Vi ricordate delle Grandi Dimissioni, sì? Quel fenomeno post pandemia che ha portato un botto di gente pienah rasa a mollare il lavoro, in cerca di una situazione più appagante e felice. Bè, ad una certa sembrava stesse scemando, e che stessero invece prendendo piede fenomeni tipo il Quiet thriving, cioè la passione ritrovata per il proprio lavoro. Ebbene, invece pare proprio che le dimissioni in massa pare stiano continuando. Lo dicono i numeri: come riportato dal Corriere, parliamo di quasi 2 milioni di dimissioni nel 2021 e oltre 2,2 milioni nel 2022, in aumento di oltre il 35% rispetto al 2019. Sono numeri cacciati fuori da uno studio realizzato da Cisl Lombardia insieme a Bibliolavoro e a Sindacare, l’ufficio vertenze di Cisl Lombardia, intitolato Dentro l’epoca della Great Resignation. I nuovi fattori di attrattività del lavoro nella società che cambia. E quindi, che succede? Succede che ci siamo rotti il cazzo.
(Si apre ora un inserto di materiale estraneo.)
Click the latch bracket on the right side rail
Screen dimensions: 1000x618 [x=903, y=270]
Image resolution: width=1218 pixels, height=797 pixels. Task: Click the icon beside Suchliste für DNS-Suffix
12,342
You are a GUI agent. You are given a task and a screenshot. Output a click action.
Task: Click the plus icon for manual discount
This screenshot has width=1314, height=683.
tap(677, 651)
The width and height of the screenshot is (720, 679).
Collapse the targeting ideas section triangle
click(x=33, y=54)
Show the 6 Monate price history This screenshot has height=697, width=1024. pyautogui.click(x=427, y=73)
Tipo, guardiamo solo la Lombardia. Nel 2021 si sono registrate 420mila dimissioni, nel 2022 addirittura 566mila, pari al 12% del totale dei lavoratori occupati. Per capire un po' l'andazzo, motivi e conseguenze di queste dimissioni di massa, il sindacato Cisl ha deciso di intervistare un campione di 17mila lavoratori che, dal post pandemia in poi, hanno presentato dimissioni volontarie rivolgendosi agli sportelli di Cisl Lombardia. Il campione era composto per il 47,6% da uomini e per il 52,4% da donne, con un'età media di 43 anni.
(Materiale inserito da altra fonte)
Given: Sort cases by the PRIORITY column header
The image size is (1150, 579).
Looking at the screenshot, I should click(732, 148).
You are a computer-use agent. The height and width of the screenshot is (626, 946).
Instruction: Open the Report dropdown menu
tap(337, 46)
Partiamo dalle motivazioni. Senza alcuna sorpresa o effetto speciale, la prima ragione che ha portato queste persone a lasciare il lavoro è stato lo stress (36%), seguito da problemi con il clima aziendale e le relazioni professionali (34,9%); ad incidere anche la prospettiva di uno stipendio migliore (29,5%) e il bisogno di un migliore equilibrio vita-lavoro e la possibilità di fare smart working (26,2%). Non immaginatevi che tutta 'sta gente ha mollato il lavoro perché aveva già trovato di meglio. Cioè, la maggior parte (64,5%) sì, ma il 35,5%, uno su tre, non aveva niente di meglio all'orizzonte. Ha lasciato solo perché non ce la faceva più. Un altro aspetto interessante dello studio riguarda i settori verso i quali si sono spostati i dimissionari. Molti hanno deciso di cambiare radicalmente lavoro, settore, mansione.
Tipo, il 48% dei lavoratori del commercio si è spostato verso altri settori, soprattutto quello dell'industria metalmeccanica. Stessa intenzione del 43,4% di chi lavorava nella ristorazione, che ha voluto proprio cambiare giro. Perfino nel terziario avanzato troviamo circa 1 lavoratore su 5 che ha preferito spostarsi nella pubblica amministrazione, nell’industria metalmeccanica e nel commercio. I motivi di questi switch? Salari bassi e precarietà del settore. Ed è proprio la precarietà la grande protagonista di questo periodo. Se prima di dimettersi il 75,6% aveva un contratto a tempo indeterminato, solo il 57,3% aveva lo stesso contratto nel nuovo lavoro. Quindi dalle stelle alle stalle? In realtà no. Il contratto stabile non è tutto, e infatti l'87,6% si dice contento del nuovo lavoro rispetto a quello precedente.
Certo, c'è meno stabilità. Però il 52,7% si sente più autonomo, il 63,5% apprezza il riconoscimento delle competenze, il 58,5% gode della possibilità di conciliare molto meglio vita e lavoro; poi c'è chi ha un migliore trattamento economico (61,3%) e prospettive di carriera (47,8%) che prima non aveva. Ecco perché, nonostante non abbiano più un contrattino indeterminato, alla fine il 93% degli intervistati rifarebbe la scelta di dimettersi. E quindi lasciare il lavoro non fa più così paura, anzi. Alla domanda "Hai in mente di cambiare nuovamente lavoro nei prossimi 12 mesi?", un lavoratore su tre ha risposto di sì, e la cosa curiosa è che la percentuale comprende persone già soddisfatte del cambiamento.
Quindi insomma, le Grandi Dimissioni sono un problema? No, probabilmente sono un sintomo della nuova, appassionata ricerca della felicità.